Eligibility criteria: Original articles of studies, review articles and meta-analyses were selected from the past 5 years and pooled for review. These included obese school-aged children who had vitamin D insufficiency. The latest guidelines concerning the issue were also included.

Sample: Children 6–12 years of age with obesity and vitamin D insufficiency.

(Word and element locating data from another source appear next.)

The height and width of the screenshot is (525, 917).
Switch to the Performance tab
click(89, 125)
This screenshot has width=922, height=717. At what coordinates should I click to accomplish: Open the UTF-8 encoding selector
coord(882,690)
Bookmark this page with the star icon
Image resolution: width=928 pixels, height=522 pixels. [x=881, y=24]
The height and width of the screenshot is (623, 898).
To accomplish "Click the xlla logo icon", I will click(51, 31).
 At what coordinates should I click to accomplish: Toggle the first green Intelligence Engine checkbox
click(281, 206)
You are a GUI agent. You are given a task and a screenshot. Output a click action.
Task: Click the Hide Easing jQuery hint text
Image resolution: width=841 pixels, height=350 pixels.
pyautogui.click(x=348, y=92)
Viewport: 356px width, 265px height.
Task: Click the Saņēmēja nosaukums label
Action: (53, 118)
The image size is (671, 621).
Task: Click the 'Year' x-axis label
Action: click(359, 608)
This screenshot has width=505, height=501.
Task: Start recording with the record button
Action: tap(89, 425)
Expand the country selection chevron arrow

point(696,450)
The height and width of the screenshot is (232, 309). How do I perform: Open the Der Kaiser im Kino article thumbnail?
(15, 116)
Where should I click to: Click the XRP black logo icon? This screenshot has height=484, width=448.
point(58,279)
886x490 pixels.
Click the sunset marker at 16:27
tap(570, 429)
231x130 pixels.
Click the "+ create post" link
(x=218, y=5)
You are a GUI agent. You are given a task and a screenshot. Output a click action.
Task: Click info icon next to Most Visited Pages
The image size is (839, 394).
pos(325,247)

Results: This review strongly implies obesity in children being a strong risk factor for VDD. Prevention of VDD starts with lifestyle changes and adequate dietary intake of fortified foods and current screening recommendations for VDD are inconsistent. Vitamin D supplementation is recommended with inadequate intake or deficient serum 25-hydroxyvitamin D levels or signs of hypocalcemia. Supplementation doses differ based on whether VDD is being prevented or being treated and in obese children, the Endocrine Society recommends a dose that is two to three times higher than for normal weight children. Subclinical signs and symptoms of VDD include musculoskeletal pain, fractures, reduced bone density and reduced immunity.

Conclusions: Whereas obesity is a strong risk factor for VDD, more research is needed to clarify the role of VDD as a risk factor for obesity.

Implications: The PN plays an essential role in preventing, screening for, assessing for, treating and counseling on VDD in obese school-aged children.